Tutorial: Microsoft Azure Cloud Services for Machine Learning-based Model Repair

will be presented in the 24th International Conference on Engineering of Complex Computer Systems (ICECCS 2019)

 

Jing Sun and Cheng-Hao Cai

School of Computer Science, University of Auckland, New Zealand

{jing.sun, chenghao.cai} at auckland.ac.nz

Duration: 2 hours

 

(Auckland, New Zealand)

 

1 Description

 

The tutorial consists of two parts: (1) formal model repair with machine learning (by Jing Sun), and (2) model repair on cloud servers (by Cheng-Hao Cai). The following two sections provide brief descriptions of the above two topics.

 

1.1 Formal model repair with machine learning

 

In the first part of the tutorial, we provide a brief introduction to a machine learning-based formal model repair technique.

 

The first core step of the model repair technique is model checking, which refers to the use of mathematical reasoning to verify the correctness of systems.

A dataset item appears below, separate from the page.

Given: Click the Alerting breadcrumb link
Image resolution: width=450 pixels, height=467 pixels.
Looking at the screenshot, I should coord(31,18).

When checking a system, the system must be written in a formal specification language that specifies initial states, behaviours and properties of the system. A model checker can compute possible system states with reference to the initial states and behaviours and verify if the system states satisfy the properties. In large real-world systems, there are usually a considerable number of system states, so that it is challenging to check the large systems using limited computational resources. Therefore, we suggest using cloud computing services to improve the model checking of the large systems.

 

The second core step of the model repair technique is repair synthesis and selection, which refers to the use of a SMT solver to generate repairs and the use of machine learning techniques to learn to select good repairs. The SMT solver can discover candidate repairs that satisfy desired properties of the model. There may be a considerable number of candidate repairs. In order to choose a suitable repair, we use a binary classifier to learn the semantics of the model and use the learnt classifier to score the candidate repairs.

 

1.2 Model repair on cloud servers

 

In the second part of the tutorial, we show how to use the model repair techniques on the Microsoft Azure cloud computing platform. We will present a case study using our model repair tool.

 

Currently, we are working on a project named automated B model repair. This project aims to develop a tool that makes use of model checking and machine learning techniques to automatically repair faulty B models. B is a correct-by-construction system development method that supports model checking, refinement checking and code generation. Users of B are able to design models at an abstract level, check the correctness of the models using automated model checkers, refine abstract models to concrete models and convert the concrete models to actual code. During the above processes, if any models are faulty, we will need to repair the faulty models. We suggest using model checking and machine learning techniques to achieve automated model repair. As both the model checking and machine learning techniques require considerable computational resources, we suggest using these techniques with clouding computing services.

 

2 Biographies

 

Jing Sun obtained his PhD degree in Computer Science from National University of Singapore. He joined the Department of Computer Science at University of Auckland in 2003, who is now an Associate Professor. Jing's primary research area is Computer Aided Verification in the Software Engineering domain to enhance the quality and security aspects of software and hardware development. It includes formal specification, software verification, validation and simulation, model checking, theorem proving and ontological reasoning. His recent research projects have been focused on applying machine learning and AI based technologies to the field of automated software engineering, i.e., automatic formal design model repair, automated code generation from verified design models, semantic rule driven program behaviour monitoring, model-based test case generation, etc.

 

Cheng-Hao Cai is a PhD candidate supervised by Jing Sun and Gill Dobbie in School of Computer Science, the University of Auckland. His current research interests include model checking, model repair, the B method and model synthesis. He is also one of the Microsoft Asia Cloud Research Software Fellows who aim to use cloud computing to improve artificial intelligence systems. Before joining the University of Auckland, he cooperated with the National Laboratory of Pattern Recognition, Institute of Automation, Chinese Academy of Sciences, and his research included automatic speech recognition and artificial neural networks. In 2016, he completed his master's degree in Artificial Intelligence Applications Institute, the University of Edinburgh, and his research included analogical reasoning, automated theorem proving and theory repair.